With prices of food and other essential items showing no sign of easing despite oil tumbling more than a fifth from a record high of over $147 a barrel in mid-July, money managers are turning circumspect about the outlook.
After buying shares worth half a billion dollars over eight days, foreign funds dumped $255.5 million in two days last week and the outflows are likely to gather momentum with inflation set to climb further.
"Inflation is the most watched indicator at the moment," said equity trader Rasesh Shah. "The rising trend means we'll have to brace for another round of interest rate increases."
Annual inflation in the week ended August 2 hit 12.44 per cent, sharply up from 12.01 per cent a week earlier, and could actually top 13 per cent when the provisional data is updated.
The Reserve Bank of India (RBI) had raised its key lending rate by half a percentage point to nine per cent on July 29, after a 75 basis points hike in June, and raised the deposits that commercial banks must set aside as reserve to rein in inflation.
The central bank revised its inflation target to seven per cent by the end of March from an earlier goal of five per cent, but economists and other policy planners said the RBI was being ambitious and inflation was likely to hover closer to nine per cent.
"With inflation remaining well above the RBI's target range, we continue to expect one more round of rate increases of 25 basis points on the repo rate and 25 basis points on the cash reserve ratio by end-October," economists at Goldman Sachs wrote in a note.
Government-run State Bank of India, the country's biggest commercial lender, last week raised its prime lending rate by 100 basis points to 13.75 per cent, taking cues from the RBI's rate hike in July. Rising rates have dented demand for automobiles and car sales in July fell for the first time in more than two and a half years, dropping 1.7 per cent to 87,724 units from 89,250 a year earlier, the Society of Indian Automobile Manufacturers said last week.
It was the first monthly decline since November 2005. "High fuel costs, interest rates and rising raw material input costs are challenges," said Dilip Chenoy, director general of the society.
The Sensex fell 2.9 per cent last week to 14,724.18, snapping gains for five weeks in a row that was its best run in 2008. The index is, however, down over 27 per cent so far this year, with foreign funds pulling out about $6.7 billion during the period.

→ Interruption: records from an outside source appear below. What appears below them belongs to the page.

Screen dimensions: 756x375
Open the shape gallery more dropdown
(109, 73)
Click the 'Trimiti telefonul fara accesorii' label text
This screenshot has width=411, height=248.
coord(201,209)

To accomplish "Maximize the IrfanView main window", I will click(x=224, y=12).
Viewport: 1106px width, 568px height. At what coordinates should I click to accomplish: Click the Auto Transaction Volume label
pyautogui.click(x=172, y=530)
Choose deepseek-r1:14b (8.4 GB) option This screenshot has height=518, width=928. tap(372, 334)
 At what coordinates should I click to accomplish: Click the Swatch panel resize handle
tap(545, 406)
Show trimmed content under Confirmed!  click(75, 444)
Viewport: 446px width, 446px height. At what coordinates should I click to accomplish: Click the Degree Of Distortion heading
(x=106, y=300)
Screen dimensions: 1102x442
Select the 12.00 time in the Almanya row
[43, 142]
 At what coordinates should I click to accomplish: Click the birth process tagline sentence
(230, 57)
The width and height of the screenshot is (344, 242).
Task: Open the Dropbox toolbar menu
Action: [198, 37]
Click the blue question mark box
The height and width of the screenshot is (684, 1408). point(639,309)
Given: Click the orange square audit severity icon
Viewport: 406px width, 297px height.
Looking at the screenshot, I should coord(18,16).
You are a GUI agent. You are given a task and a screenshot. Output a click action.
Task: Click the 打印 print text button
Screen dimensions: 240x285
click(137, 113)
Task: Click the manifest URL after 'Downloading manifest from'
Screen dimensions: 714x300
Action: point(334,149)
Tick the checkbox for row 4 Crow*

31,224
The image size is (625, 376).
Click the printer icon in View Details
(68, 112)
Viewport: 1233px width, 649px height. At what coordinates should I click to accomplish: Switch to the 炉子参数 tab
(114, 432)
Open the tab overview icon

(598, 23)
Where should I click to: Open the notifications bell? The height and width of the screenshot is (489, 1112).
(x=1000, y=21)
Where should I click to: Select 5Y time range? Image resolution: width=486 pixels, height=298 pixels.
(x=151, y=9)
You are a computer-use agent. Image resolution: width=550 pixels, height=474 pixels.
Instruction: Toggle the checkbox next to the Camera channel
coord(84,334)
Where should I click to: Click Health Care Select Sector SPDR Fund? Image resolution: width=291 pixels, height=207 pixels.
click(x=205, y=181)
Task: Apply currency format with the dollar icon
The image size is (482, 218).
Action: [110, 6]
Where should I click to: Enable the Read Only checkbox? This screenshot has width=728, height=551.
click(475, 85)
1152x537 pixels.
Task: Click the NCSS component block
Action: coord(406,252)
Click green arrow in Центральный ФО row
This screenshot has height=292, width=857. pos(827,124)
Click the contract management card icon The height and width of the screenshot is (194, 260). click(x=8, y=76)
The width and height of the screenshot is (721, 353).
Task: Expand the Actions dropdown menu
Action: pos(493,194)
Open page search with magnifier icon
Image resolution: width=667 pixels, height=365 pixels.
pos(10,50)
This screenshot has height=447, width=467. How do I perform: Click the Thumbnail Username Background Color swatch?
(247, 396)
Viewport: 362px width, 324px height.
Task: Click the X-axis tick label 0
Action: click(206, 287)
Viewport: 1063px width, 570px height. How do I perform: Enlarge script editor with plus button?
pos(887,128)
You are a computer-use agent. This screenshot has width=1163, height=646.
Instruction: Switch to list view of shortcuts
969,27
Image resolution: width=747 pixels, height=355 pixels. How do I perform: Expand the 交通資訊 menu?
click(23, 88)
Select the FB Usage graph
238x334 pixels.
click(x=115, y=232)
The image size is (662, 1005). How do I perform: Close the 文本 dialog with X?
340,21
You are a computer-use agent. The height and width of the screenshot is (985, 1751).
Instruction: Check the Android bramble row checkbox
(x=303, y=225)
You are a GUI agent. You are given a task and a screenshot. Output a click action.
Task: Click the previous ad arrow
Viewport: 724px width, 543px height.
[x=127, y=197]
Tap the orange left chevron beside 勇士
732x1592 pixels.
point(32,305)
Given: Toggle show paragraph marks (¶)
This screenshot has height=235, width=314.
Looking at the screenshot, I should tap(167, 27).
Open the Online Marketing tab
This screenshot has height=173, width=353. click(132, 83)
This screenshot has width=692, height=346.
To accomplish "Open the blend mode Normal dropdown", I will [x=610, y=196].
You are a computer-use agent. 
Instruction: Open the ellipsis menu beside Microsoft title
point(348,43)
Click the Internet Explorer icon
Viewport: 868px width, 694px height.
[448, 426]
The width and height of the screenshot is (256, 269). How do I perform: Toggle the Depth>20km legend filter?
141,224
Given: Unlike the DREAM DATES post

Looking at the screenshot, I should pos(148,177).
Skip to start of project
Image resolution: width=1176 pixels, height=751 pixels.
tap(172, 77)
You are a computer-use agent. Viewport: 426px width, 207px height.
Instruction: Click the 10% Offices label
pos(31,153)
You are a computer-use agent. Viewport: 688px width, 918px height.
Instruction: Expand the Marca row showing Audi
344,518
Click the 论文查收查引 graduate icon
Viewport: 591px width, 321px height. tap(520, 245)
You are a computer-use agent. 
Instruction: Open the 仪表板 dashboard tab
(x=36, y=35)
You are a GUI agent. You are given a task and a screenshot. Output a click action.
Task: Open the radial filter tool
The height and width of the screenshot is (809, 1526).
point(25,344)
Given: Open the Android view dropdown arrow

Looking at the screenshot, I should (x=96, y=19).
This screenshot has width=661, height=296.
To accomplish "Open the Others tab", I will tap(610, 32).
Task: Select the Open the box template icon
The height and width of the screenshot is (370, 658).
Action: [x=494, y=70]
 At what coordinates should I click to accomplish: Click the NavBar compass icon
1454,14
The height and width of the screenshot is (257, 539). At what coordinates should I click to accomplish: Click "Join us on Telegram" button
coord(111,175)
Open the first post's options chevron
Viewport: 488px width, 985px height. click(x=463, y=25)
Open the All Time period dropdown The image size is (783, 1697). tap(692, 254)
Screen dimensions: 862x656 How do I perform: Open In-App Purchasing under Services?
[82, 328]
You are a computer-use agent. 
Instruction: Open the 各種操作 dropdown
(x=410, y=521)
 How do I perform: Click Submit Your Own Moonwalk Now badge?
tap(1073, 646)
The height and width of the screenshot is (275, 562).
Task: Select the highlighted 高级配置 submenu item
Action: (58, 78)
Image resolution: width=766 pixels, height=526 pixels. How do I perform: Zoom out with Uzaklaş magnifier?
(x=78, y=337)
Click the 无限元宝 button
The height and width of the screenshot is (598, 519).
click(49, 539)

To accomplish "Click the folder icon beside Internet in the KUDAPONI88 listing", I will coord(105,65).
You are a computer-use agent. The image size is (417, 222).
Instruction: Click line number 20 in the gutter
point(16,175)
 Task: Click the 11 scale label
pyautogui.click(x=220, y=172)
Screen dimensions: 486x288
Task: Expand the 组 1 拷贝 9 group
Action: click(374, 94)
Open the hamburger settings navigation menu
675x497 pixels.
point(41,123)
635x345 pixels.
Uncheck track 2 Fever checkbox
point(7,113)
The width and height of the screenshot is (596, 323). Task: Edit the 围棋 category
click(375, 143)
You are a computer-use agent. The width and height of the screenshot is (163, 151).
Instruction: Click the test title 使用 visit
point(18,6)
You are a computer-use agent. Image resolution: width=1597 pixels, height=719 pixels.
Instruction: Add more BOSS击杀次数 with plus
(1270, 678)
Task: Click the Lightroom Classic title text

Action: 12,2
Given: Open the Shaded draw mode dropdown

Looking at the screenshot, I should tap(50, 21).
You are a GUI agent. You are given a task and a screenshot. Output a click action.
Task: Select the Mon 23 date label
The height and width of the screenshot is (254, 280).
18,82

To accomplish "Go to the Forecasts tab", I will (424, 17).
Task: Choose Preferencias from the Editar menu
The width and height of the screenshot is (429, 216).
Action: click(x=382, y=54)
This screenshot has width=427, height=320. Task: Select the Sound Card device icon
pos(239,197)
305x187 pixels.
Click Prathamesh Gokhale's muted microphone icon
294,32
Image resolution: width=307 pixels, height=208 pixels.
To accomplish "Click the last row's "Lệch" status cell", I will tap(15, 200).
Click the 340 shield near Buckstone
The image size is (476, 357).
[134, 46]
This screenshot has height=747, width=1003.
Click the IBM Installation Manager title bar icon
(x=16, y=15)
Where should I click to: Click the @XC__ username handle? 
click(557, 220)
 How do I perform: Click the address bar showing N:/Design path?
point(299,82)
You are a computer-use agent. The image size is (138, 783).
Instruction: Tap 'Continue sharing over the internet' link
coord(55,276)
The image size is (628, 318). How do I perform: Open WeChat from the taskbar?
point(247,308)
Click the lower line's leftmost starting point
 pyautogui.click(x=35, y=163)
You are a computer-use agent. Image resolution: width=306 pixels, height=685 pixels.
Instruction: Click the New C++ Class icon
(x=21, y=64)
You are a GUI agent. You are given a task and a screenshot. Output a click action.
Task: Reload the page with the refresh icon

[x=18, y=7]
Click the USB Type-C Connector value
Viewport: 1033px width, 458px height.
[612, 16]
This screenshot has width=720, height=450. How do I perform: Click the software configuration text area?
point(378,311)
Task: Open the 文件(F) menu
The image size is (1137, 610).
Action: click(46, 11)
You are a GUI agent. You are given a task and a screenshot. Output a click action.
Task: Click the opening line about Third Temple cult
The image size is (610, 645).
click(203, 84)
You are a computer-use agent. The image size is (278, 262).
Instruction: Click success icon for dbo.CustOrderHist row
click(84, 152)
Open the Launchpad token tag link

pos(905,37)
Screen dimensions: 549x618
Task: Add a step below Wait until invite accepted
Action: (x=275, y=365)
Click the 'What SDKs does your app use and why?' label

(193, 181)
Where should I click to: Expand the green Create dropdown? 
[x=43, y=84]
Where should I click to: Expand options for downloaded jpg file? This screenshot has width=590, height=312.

Equity strategist V Venugopal said rising inflation and higher interest rates were twin risks for the stock market in the coming months, and they would take a heavy toll on economic growth and corporate earnings.
The prime minister's economic advisory panel last week forecast economic growth to slow down to 7.7 per cent this year, lower than the RBI's prediction of eight per cent and below nine per cent last year.
"Maintaining a tight monetary policy stance and active fiscal and other methods are necessary to bring down inflation rates," the panel said in a report last week.
Probably concerned about the impact of rising rates on growth, Prime Minister Manmohan Singh drove this point in his Independence Day address on Friday.
"The RBI is taking steps to control the rate of money supply so that prices are controlled," he said. "But in taking these steps we need to keep in mind that we do not do anything which hurts the growth rate."
A pay rise for about five million government employees poses a big upside risk to inflation. The wage rise would cost the public exchequer about $5.2 billion in 2008-09, and result in blowing a hole in the fiscal deficit - something that could trigger a downgrade in sovereign ratings.